*** Text block ***
= 2017 Lincoln Nebraska Women's March =

Political rallies for women's rights

The 2017 Lincoln Nebraska Women's March was a political demonstration of approximately 3,000 to 4,000 women in Lincoln, Nebraska. It took place on January 21, 2017, the day after the inauguration of President Donald Trump. The Lincoln march was part of a larger movement of anti-Trump women's marches that happened across the United States.

Protesters gathered in downtown Lincoln, Nebraska to express their solidarity for women's rights issues. They marched from the UNL Student Union to the State Capitol seven blocks away. Lincoln was one of three locations that hosted a march in Nebraska, with Omaha and Loup City being the other two. The nationwide Women's March of January 21, 2017 has been estimated as the largest single-day demonstration in United States history. The Lincoln March reoccurs every year, including 2020, when held virtually due to the COVID-19 pandemic.

==2017 Event Logistics==
===Organizers===
The local march was primarily organized through Facebook by Gwendolen (Wendy) Hines, a resident of Lincoln, Nebraska.

===Candidates/Speakers===
Three speakers addressed the crowd at the Nebraska capitol building: Rev. Karla Cooper, who is ordained in the African Methodist Episcopal Church, Danielle Conrad, Executive Director of ACLU Nebraska, and Meg Mikolajczyk, Public Affairs Manager at Planned Parenthood of the Heartland. Rev. Cooper closed the ceremony with song, and together thousands of participants joined arms and sang "This Little Light of Mine."

Across the country, over 670 affiliate marches popped up in collaboration with the Women's March on Washington. It is estimated that over 4.5 million people attended the marches, according to the Women's March on Washington's official website. The event was created to promote unity and equal rights for all regardless of gender, race, or religion in the wake of President Donald Trump's election.

==Controversy==
===UNL Fraternity Scandal===
The event started at the University of Nebraska–Lincoln campus. As the crowd passed the Phi Gamma Delta fraternity, commonly referred to as Fiji, fifty members were outside harassing protest participants, counter-protesting, or supporting Trump shouting phrases such as "No means yes" while flying Trump flags from their balcony, bringing media attention to the event.
*** End of Text block ***
*** Data shown ***
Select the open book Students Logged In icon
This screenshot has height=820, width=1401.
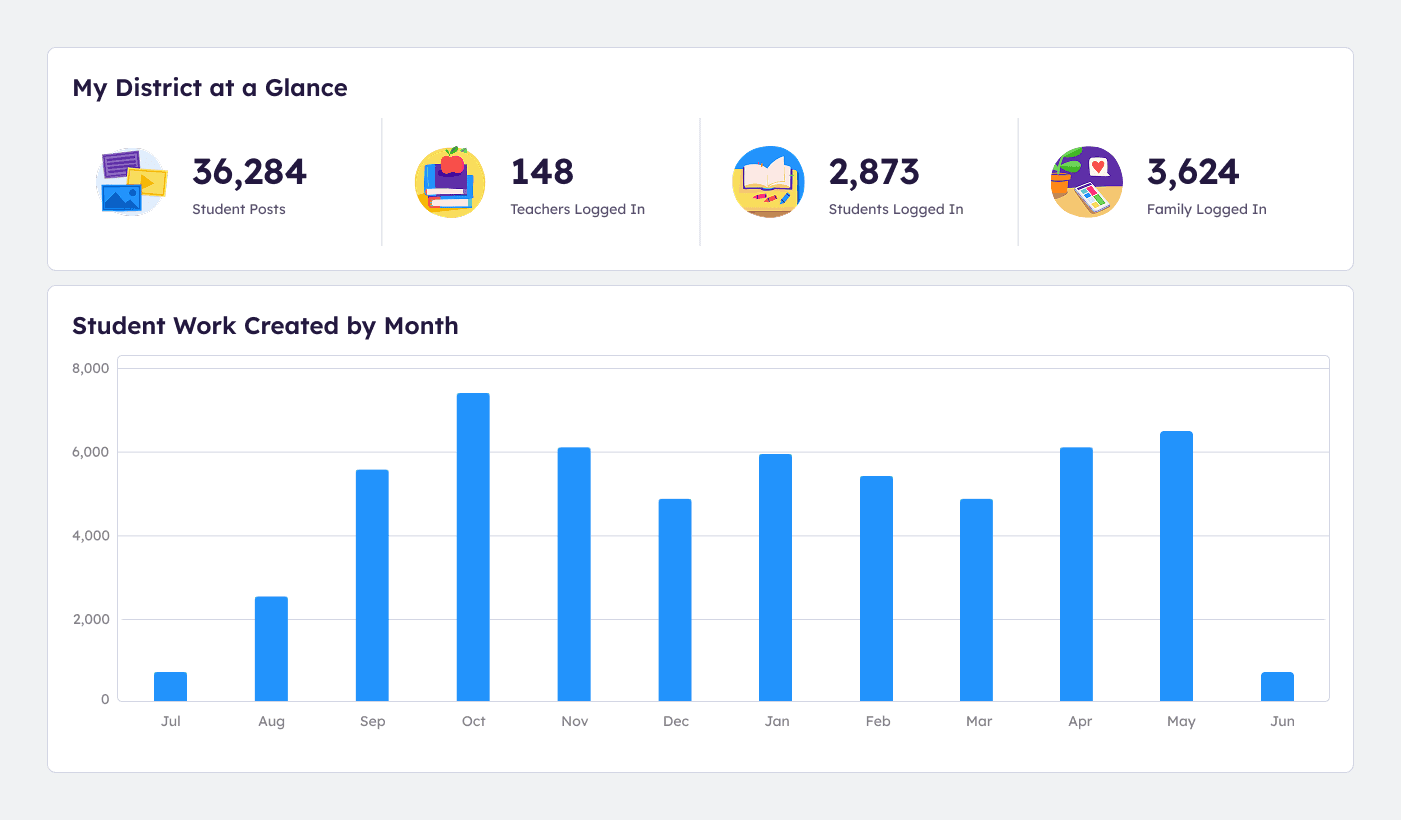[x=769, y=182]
*** End of Data shown ***
*** Data shown ***
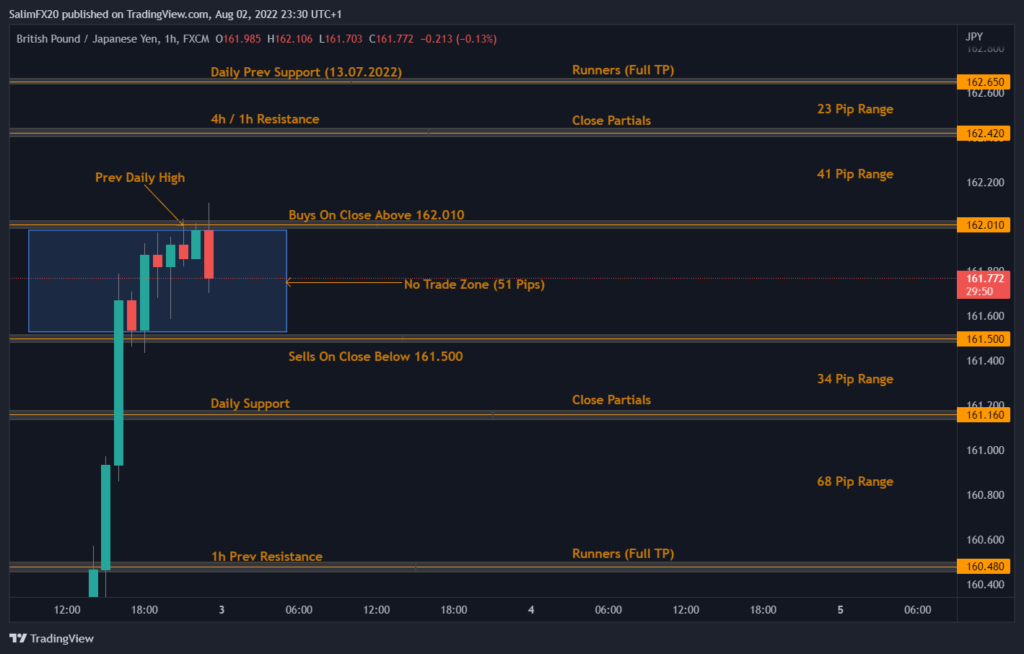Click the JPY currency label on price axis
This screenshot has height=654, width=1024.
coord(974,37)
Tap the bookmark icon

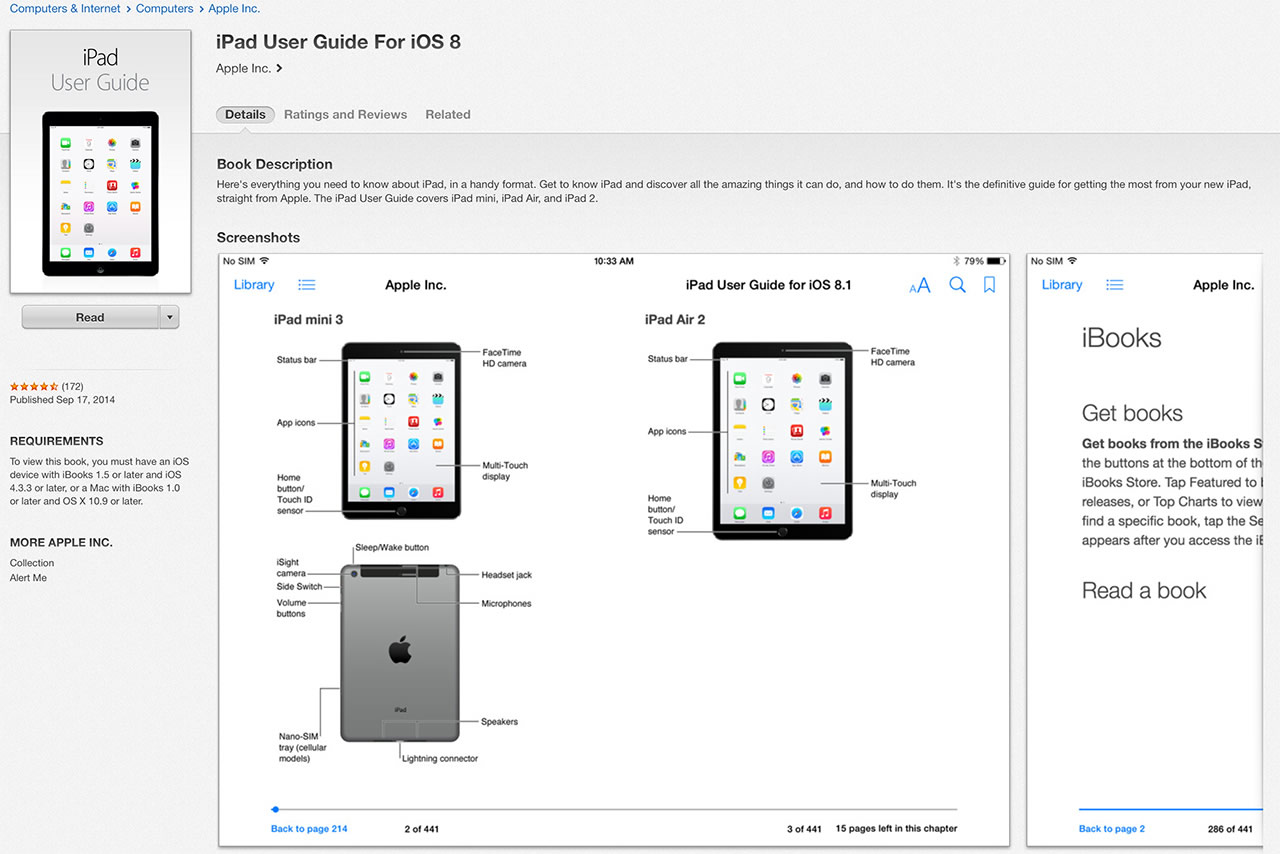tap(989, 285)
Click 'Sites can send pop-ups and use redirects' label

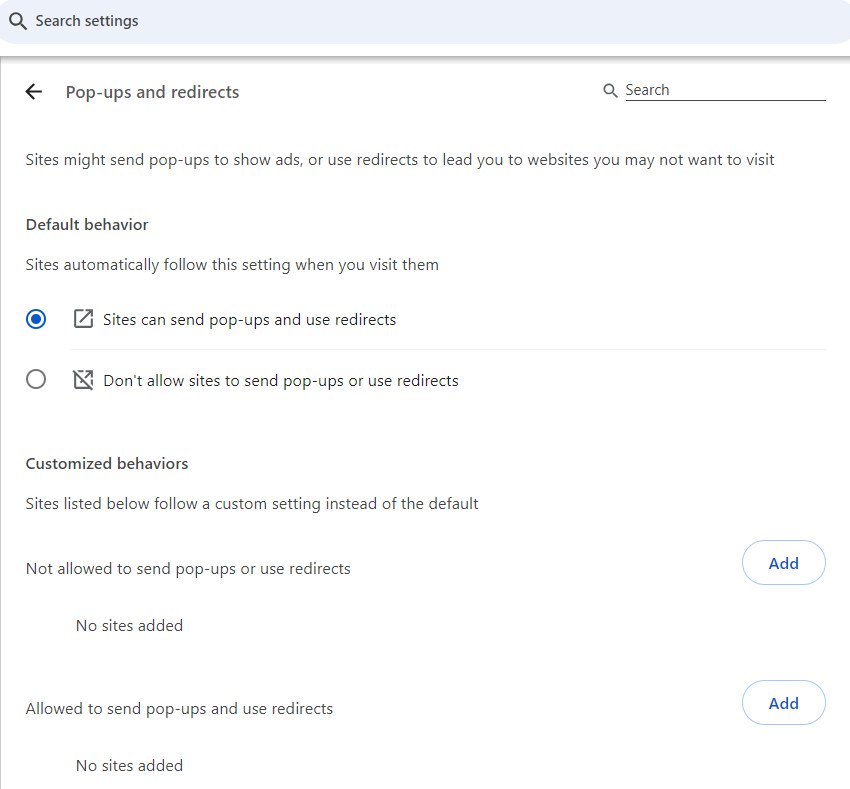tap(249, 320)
*** End of Data shown ***
● Required work
From the text on the 2017 Lincoln Nebraska Women's March above, quote the passage between "Political rallies for" and "the United States.", inclusive.

● Answer for the task
Political rallies for women's rights

The 2017 Lincoln Nebraska Women's March was a political demonstration of approximately 3,000 to 4,000 women in Lincoln, Nebraska. It took place on January 21, 2017, the day after the inauguration of President Donald Trump. The Lincoln march was part of a larger movement of anti-Trump women's marches that happened across the United States.